Un actionnaire peut-il déposer une résolution après la date limite ?
En principe non. Toutefois, si le dirigeant accepte par écrit et que l’ensemble des actionnaires y consent à l’unanimité lors de la séance, la résolution peut être examinée. Un tel assouplissement doit être prévu par les statuts et consigné dans le procès-verbal.

Le président AG peut-il refuser une résolution jugée contraire à l’intérêt social ?
Il peut la refuser uniquement si elle est manifestement illicite ou si elle contrevient aux statuts. Dans tous les autres cas, il est tenu de la soumettre au vote, quitte à émettre un avis défavorable.

Quel est le risque si le quorum n’est pas atteint mais que les résolutions sont quand même votées ?
Les décisions sont nulles et la responsabilité des dirigeants peut être engagée. Les actionnaires lésés disposent d’un délai de trois ans pour agir en nullité devant le tribunal.

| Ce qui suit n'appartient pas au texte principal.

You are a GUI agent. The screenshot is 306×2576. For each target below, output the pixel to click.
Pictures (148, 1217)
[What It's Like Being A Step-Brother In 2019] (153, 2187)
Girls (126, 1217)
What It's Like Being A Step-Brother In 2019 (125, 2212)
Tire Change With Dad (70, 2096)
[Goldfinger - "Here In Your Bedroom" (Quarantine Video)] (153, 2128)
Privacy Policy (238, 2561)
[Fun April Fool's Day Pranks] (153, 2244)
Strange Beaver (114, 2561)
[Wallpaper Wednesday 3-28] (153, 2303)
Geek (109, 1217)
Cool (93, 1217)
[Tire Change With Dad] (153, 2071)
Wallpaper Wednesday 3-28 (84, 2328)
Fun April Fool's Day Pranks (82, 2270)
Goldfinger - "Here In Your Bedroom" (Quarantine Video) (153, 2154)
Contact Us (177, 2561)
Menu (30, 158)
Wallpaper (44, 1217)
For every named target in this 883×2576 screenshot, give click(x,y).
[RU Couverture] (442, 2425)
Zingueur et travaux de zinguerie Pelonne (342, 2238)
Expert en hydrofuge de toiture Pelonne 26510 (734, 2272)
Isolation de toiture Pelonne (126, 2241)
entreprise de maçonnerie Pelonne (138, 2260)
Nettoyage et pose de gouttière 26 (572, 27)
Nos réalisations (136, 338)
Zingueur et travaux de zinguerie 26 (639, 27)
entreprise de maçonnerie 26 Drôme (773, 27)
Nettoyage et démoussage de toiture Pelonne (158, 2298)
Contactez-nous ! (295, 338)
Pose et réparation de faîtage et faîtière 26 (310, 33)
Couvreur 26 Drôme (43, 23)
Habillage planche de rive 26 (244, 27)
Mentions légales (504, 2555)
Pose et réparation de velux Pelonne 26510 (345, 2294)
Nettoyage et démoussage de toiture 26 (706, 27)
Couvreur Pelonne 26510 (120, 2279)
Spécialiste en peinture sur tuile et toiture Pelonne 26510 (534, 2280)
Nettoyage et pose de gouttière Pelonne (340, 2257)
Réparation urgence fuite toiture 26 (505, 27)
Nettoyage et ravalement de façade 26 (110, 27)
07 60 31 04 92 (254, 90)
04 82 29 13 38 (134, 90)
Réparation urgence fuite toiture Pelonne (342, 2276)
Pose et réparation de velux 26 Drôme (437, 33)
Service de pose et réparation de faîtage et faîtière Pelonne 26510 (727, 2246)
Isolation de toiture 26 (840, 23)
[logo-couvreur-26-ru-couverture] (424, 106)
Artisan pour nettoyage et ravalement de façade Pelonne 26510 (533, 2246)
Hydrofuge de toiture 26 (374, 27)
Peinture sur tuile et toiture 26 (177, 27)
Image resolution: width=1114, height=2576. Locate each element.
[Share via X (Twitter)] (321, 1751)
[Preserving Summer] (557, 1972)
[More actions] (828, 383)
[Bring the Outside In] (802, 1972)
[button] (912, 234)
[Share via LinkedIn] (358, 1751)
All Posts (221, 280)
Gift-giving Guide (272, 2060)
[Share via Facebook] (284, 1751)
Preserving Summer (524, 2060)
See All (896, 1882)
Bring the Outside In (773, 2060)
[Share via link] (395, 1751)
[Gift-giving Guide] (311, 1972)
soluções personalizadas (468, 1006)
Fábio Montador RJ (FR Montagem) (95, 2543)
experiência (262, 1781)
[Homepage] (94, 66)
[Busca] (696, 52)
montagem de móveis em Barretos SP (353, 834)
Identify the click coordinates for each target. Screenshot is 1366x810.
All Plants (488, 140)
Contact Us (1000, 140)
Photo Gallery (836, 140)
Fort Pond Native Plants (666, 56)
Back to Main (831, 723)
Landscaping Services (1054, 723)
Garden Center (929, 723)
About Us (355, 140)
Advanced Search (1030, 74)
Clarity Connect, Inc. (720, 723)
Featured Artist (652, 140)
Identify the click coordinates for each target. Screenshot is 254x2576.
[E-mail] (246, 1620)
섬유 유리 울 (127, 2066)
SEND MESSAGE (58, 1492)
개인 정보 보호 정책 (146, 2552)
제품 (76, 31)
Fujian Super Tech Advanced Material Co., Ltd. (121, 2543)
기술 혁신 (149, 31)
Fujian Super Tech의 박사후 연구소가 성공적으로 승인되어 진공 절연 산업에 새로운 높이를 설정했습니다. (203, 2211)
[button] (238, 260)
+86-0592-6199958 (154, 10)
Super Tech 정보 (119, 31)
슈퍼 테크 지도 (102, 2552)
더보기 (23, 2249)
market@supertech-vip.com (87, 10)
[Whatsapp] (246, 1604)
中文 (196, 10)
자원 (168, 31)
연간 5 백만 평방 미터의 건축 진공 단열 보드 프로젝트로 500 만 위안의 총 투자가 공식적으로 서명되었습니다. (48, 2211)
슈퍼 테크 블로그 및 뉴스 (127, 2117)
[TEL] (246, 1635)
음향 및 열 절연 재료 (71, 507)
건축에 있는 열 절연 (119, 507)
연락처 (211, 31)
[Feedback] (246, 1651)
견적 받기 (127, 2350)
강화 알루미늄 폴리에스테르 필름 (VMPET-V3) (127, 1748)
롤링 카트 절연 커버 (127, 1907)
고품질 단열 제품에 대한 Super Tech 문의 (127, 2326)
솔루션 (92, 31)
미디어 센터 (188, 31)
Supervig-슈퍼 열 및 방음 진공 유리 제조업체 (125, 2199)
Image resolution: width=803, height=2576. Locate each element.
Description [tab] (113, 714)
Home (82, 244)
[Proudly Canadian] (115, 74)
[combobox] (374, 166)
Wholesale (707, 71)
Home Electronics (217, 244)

Faut-il publier l’ordre du jour sur le site Internet de la société ?
Pour les SA cotées et les associations reconnues d’utilité publique, la publication est obligatoire. Pour les autres structures, elle reste facultative mais fortement conseillée pour renforcer la transparence.

Comment gérer les procurations électroniques ?
Utiliser une plateforme certifiée eIDAS, exiger une double authentification, et vérifier la cohérence entre l’heure de signature et l’heure d’enregistrement afin d’éviter les contestations ultérieures.